Careful, you've got an abstraction layer that's maybe not appropriate. Imagine for a moment that I am a person near the end of my working life and very wisely and prudently put most of my retirement funds in a portfolio of church bonds, municipal bonds, and long-term corporate bonds including GM's. "The financial sector...rapidly burn[ing] through their political capital" doesn't imply that I should get five cents on the dollar while people behind me in line get forty. I have been receiving a paltry interest rate for years precisely because I was promised I was first in line in the event of a bankruptcy.

There are real people behind these massive losses, and the fact that Wall Street bilked me with transaction costs on the way in to this portfolio means I'm more deserving of sympathy not disdain.

A lot of people are hurting right now, and you're quite right that investors both large and small have been hit the hardest.
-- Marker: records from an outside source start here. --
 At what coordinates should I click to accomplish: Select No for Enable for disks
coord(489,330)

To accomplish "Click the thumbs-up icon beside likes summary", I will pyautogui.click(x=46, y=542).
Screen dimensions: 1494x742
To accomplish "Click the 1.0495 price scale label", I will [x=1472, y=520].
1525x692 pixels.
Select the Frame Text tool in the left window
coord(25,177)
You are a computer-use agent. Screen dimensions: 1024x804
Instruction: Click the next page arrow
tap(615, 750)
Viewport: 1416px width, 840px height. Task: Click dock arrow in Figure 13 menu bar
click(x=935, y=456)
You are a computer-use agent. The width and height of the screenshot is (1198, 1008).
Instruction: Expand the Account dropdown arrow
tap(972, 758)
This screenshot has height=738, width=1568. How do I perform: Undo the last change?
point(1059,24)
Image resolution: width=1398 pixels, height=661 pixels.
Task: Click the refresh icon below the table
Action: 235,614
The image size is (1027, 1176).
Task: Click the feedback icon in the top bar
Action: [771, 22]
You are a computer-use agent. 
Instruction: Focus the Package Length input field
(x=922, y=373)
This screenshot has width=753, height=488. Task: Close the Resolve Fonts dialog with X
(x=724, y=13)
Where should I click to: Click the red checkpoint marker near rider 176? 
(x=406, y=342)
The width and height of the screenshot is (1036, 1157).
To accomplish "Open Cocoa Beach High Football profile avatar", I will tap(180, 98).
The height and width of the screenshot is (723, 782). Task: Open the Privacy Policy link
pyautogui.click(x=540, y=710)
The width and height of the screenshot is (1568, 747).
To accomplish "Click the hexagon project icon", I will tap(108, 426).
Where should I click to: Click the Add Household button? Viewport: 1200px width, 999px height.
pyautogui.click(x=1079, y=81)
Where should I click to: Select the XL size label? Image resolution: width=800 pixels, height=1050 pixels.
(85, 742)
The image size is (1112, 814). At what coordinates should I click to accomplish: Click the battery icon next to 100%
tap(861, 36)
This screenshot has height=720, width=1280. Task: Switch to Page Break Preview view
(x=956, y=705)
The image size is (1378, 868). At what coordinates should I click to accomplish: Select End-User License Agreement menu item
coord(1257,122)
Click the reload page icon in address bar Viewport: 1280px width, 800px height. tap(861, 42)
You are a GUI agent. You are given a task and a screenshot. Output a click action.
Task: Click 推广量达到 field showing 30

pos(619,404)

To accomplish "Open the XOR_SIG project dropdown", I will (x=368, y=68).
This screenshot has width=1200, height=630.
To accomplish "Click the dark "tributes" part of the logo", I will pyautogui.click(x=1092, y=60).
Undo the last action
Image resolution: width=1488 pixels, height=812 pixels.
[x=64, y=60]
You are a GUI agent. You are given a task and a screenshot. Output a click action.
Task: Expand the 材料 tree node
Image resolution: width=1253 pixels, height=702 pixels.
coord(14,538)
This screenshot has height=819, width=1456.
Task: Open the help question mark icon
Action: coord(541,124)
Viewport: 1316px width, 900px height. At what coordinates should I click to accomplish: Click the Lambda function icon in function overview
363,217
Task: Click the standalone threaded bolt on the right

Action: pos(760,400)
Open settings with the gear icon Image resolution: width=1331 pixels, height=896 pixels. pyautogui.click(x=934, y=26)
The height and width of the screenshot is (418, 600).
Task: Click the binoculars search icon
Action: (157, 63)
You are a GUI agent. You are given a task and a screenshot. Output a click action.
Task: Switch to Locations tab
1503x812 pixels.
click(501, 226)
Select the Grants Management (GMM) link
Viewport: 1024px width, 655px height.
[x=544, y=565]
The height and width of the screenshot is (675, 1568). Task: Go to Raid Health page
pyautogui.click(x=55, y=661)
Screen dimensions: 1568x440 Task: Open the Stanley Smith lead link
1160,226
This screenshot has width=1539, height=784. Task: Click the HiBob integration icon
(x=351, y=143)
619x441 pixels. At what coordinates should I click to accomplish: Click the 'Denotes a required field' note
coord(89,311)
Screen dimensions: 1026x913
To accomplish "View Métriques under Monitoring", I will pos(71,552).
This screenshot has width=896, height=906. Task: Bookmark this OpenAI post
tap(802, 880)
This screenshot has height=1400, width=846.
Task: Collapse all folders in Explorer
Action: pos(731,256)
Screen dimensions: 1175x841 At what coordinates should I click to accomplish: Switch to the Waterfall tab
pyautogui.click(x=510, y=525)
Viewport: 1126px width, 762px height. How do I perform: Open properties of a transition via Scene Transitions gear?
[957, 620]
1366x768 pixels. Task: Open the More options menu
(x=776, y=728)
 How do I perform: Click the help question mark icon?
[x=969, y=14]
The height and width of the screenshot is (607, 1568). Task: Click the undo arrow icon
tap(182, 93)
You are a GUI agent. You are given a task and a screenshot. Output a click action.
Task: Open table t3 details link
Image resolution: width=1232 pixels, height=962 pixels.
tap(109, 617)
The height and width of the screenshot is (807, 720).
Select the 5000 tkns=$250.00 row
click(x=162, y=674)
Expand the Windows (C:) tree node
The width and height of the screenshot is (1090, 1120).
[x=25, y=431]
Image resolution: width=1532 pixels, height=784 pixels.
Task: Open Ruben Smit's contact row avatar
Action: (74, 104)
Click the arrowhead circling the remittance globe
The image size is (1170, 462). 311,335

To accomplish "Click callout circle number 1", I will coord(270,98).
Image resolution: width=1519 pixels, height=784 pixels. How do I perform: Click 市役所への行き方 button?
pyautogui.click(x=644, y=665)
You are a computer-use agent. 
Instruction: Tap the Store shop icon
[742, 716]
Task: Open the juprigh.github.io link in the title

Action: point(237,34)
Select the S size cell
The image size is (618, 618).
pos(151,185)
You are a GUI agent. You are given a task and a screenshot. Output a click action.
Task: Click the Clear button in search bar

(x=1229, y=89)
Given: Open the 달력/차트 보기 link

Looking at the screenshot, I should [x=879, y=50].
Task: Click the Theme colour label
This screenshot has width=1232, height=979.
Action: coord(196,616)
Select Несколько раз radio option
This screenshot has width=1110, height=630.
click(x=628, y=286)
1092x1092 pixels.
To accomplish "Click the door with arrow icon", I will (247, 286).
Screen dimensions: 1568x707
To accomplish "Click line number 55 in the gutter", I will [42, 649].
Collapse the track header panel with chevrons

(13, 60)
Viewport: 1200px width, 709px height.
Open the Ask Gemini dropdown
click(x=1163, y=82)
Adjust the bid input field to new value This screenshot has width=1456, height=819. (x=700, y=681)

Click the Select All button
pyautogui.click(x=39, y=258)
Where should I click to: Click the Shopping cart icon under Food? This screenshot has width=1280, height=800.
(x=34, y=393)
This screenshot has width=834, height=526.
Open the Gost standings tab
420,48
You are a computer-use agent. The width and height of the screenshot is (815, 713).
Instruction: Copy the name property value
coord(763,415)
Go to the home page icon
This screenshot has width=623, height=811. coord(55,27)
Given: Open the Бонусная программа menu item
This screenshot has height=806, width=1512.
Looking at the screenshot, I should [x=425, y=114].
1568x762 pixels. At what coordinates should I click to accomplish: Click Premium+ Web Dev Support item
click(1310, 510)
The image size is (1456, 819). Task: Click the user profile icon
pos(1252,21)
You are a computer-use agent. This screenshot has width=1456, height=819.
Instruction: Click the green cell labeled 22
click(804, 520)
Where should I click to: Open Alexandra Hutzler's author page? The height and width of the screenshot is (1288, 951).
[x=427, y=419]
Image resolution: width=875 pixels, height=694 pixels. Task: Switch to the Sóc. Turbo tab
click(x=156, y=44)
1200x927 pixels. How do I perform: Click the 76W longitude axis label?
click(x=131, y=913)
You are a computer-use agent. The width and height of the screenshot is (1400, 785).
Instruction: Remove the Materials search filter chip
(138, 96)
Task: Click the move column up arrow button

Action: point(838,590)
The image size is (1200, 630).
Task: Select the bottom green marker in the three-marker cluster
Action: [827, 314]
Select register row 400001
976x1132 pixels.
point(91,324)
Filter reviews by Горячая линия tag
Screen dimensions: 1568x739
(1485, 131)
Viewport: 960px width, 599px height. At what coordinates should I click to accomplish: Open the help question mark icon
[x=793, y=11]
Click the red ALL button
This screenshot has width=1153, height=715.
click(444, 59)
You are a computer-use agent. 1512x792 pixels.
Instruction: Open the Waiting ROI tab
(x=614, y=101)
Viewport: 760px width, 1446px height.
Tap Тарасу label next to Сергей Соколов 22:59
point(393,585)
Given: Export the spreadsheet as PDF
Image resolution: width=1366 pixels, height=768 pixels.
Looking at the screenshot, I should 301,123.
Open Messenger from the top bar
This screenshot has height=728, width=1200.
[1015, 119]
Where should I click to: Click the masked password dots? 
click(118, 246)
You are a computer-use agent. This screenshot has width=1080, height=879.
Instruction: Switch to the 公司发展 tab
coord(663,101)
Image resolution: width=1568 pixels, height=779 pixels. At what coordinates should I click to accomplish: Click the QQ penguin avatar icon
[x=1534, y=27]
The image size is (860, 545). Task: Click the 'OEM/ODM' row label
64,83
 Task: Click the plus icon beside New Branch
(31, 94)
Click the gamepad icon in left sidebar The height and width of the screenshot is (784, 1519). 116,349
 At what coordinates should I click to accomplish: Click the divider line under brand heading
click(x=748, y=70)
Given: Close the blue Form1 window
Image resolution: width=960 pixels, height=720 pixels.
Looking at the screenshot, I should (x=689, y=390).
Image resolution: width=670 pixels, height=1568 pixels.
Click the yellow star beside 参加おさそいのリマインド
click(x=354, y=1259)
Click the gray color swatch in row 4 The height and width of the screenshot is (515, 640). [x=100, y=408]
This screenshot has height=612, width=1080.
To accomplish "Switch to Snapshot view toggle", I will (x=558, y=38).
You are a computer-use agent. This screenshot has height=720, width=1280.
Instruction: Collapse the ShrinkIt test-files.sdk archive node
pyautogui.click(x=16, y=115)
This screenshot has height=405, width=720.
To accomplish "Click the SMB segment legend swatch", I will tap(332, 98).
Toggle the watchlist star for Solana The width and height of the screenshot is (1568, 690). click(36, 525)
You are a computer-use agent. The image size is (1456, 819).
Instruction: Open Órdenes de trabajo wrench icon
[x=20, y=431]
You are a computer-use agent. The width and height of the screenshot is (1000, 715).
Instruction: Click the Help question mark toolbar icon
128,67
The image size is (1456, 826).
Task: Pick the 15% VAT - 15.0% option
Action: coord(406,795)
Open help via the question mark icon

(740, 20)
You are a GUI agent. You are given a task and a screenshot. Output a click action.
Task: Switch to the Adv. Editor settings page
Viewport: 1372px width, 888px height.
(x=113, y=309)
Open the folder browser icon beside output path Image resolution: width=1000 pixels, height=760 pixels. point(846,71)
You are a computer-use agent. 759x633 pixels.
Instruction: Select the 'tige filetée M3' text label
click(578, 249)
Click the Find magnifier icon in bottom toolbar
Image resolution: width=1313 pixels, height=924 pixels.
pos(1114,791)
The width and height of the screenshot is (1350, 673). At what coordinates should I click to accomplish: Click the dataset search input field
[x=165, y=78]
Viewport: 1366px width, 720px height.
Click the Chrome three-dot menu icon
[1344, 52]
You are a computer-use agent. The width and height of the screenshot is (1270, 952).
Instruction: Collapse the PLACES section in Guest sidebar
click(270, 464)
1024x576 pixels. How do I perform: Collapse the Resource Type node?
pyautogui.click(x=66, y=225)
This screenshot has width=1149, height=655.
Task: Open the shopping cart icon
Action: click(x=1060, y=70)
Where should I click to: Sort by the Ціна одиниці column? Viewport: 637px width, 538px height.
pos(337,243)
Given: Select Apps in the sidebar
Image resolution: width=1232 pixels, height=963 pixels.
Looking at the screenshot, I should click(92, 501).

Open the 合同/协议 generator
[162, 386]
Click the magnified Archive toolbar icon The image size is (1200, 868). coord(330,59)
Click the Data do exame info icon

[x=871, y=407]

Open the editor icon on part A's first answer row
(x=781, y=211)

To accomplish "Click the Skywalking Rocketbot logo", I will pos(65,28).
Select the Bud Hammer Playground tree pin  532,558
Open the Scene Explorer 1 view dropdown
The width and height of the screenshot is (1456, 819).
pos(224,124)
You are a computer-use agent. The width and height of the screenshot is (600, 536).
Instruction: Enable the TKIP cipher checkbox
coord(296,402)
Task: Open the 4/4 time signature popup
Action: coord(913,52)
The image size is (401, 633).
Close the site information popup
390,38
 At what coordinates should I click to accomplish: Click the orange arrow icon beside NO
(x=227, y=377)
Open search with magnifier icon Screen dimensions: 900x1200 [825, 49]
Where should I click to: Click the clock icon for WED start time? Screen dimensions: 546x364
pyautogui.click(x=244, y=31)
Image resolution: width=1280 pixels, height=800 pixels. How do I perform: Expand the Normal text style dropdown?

But after a year spent clamouring for government help, whether bail-outs for big banks or compensation for individuals who bought ABCPs, investors have lost their place at the front of the political line.

They still have the judicial branch to turn to, but the days of executive branch fast-tracking are gone, and there's little point in complaining about it.

You're right that losing your place in the front of the political line has dire consequences, and certainly investors have lost their place at the front of it, but think really carefully about who was campaigning for government help and even more important, for whose benefit were the auto bailouts in the first place.

I think it would be difficult to claim that the answer to either question is the firms' bondholders. It's true, they may have indirectly benefited if the bailouts had succeeded, but the purpose of the bailout was never to help the holders of GM's debt. I don't really think punishing misbehavior should be pertinent to creditor hierarchy in bankruptcy, but if we intend to punish clamoring then I think this proposed settlement may have things slightly backwards.

> investors have lost their place at the front of the political line.

That's the shame. They were at the front of a legal, financial line. That one's place in the political line should trump the former is the cause for concern.

The fact that the political winds have turned against the financial industry shouldn't be relevant.

We are supposed to have the rule of law in this country.

Have you got a 401k (US) or ISA (UK) or whatever? You are "the financial sector".
I'm pretty sure that my 401(k) is sufficiently diversified that even if its GM and Chrysler bonds turn to kindling, it won't affect my retirement. (The Vanguard Long-Term Bond Index Fund, for example, out of $2.7 billion net assets, appears to have a little over $4 million in Chrysler and nothing in GM.)

GM and Chrysler retirees are not so lucky.